— start Records supplied —

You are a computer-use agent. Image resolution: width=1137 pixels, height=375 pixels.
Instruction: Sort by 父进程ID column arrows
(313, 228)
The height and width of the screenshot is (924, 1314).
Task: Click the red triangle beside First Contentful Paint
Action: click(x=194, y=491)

— end Records supplied —

◆ Exercise objective
Revise the lines above so that "column arrows" becomes "header arrows", leaving everything else unchanged.

◆ Result
You are a computer-use agent. Image resolution: width=1137 pixels, height=375 pixels.
Instruction: Sort by 父进程ID header arrows
(313, 228)
The height and width of the screenshot is (924, 1314).
Task: Click the red triangle beside First Contentful Paint
Action: click(x=194, y=491)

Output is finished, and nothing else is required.